Work task
Only a number is wanted: how many lines in the records below contain "agent"?

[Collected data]
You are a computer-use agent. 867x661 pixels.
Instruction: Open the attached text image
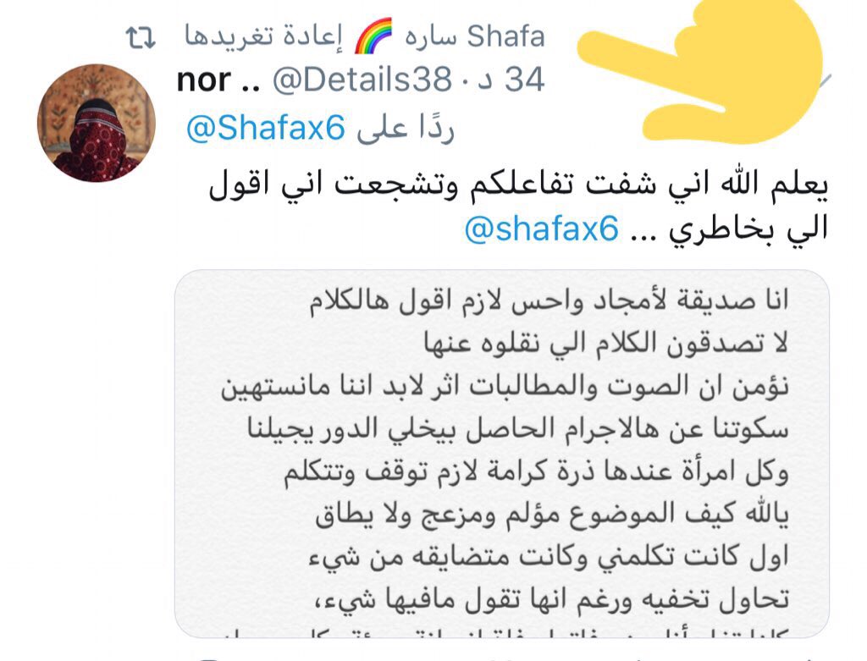(x=502, y=453)
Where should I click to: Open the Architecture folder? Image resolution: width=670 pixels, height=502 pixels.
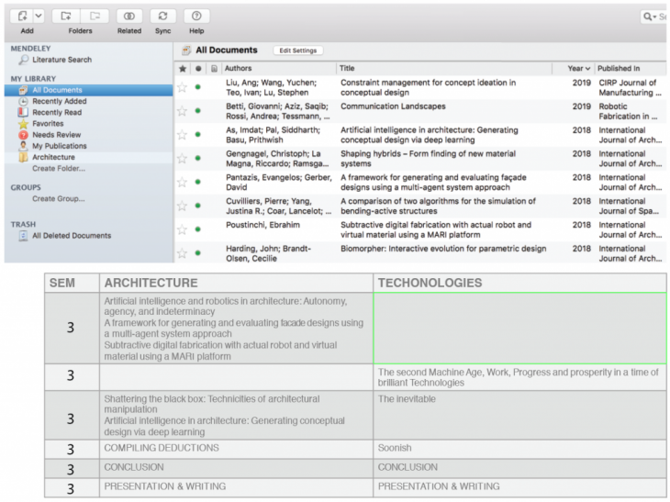point(53,157)
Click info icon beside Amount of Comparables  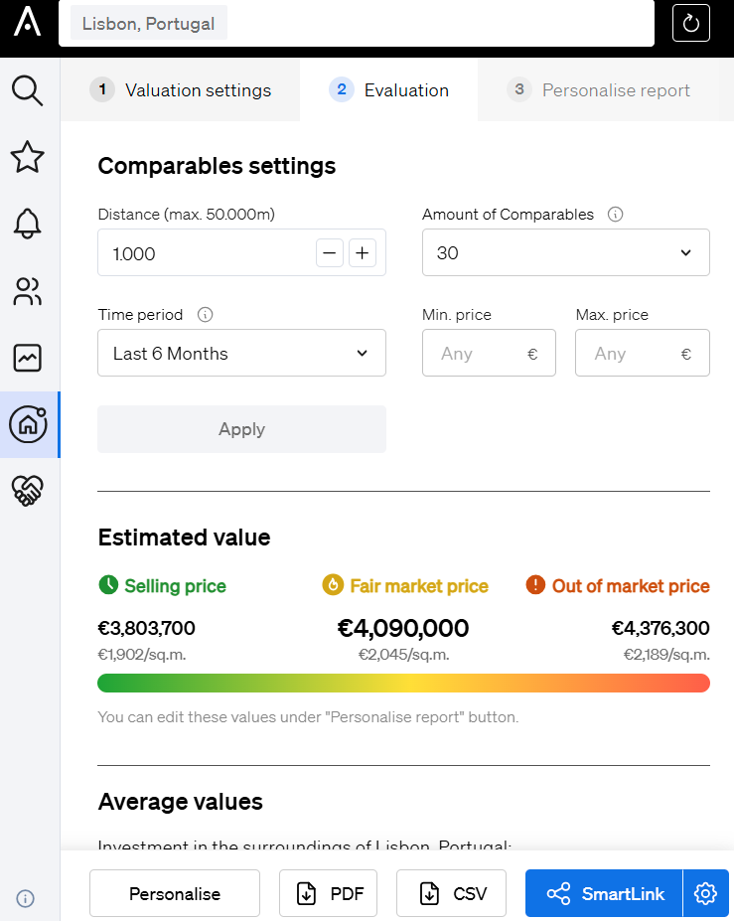coord(615,215)
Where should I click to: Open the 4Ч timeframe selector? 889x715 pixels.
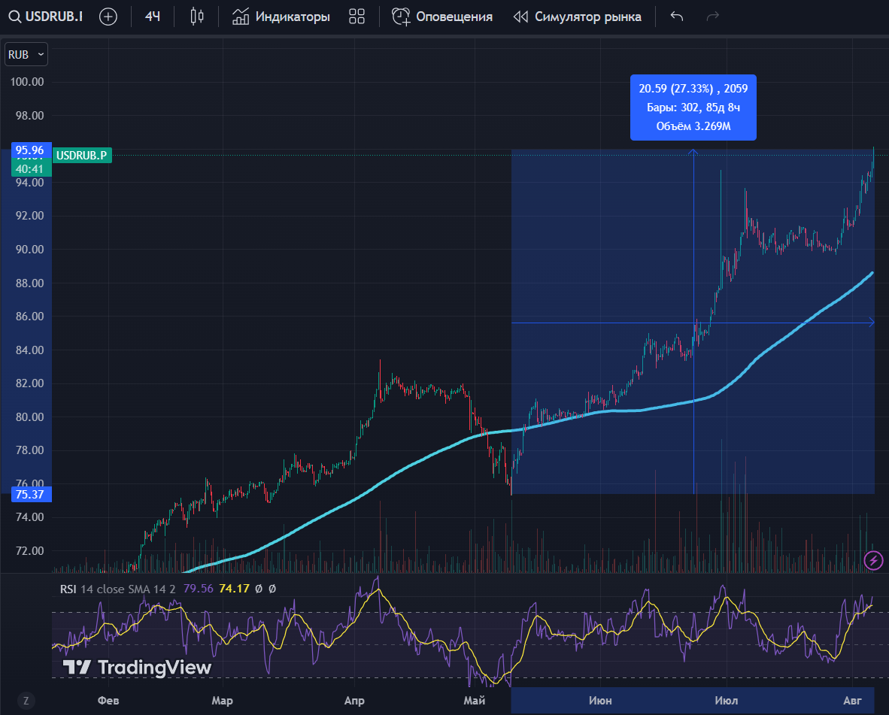click(x=151, y=16)
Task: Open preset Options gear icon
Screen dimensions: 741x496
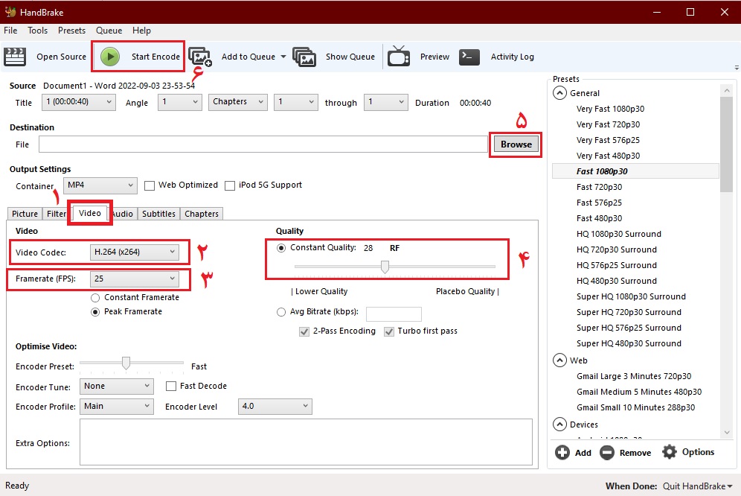Action: [x=670, y=452]
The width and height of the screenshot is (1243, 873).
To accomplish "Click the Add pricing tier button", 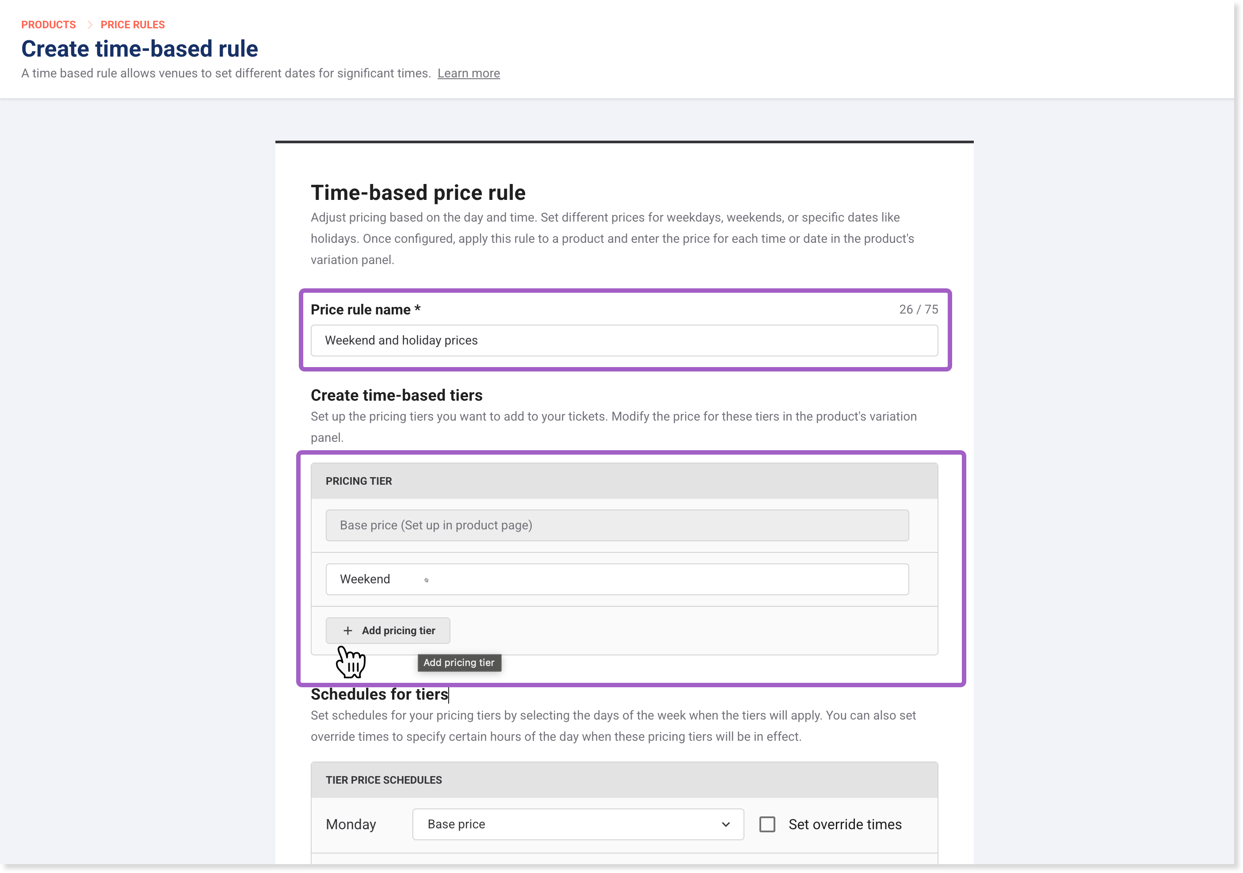I will (x=388, y=630).
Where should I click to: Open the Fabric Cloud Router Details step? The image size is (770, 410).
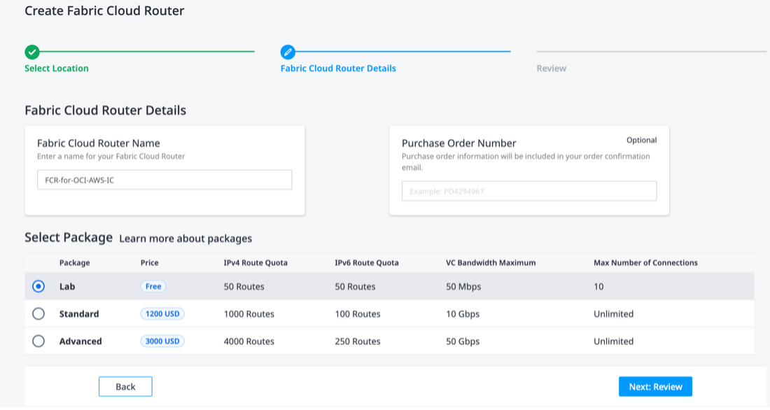338,69
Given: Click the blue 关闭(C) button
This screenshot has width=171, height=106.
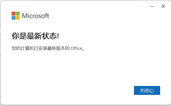Looking at the screenshot, I should tap(147, 90).
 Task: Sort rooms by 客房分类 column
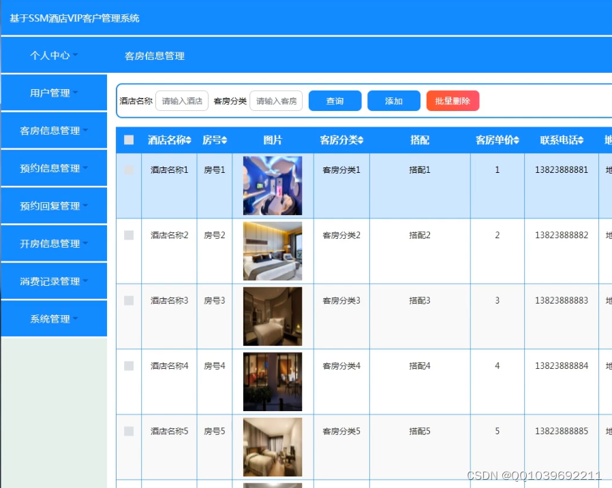click(x=339, y=140)
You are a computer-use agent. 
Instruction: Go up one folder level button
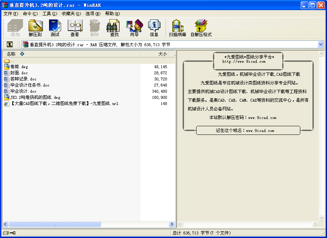click(x=9, y=44)

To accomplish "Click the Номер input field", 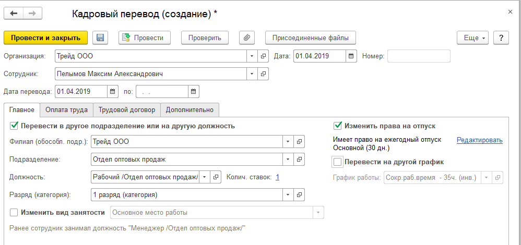I will [419, 56].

Final answer
2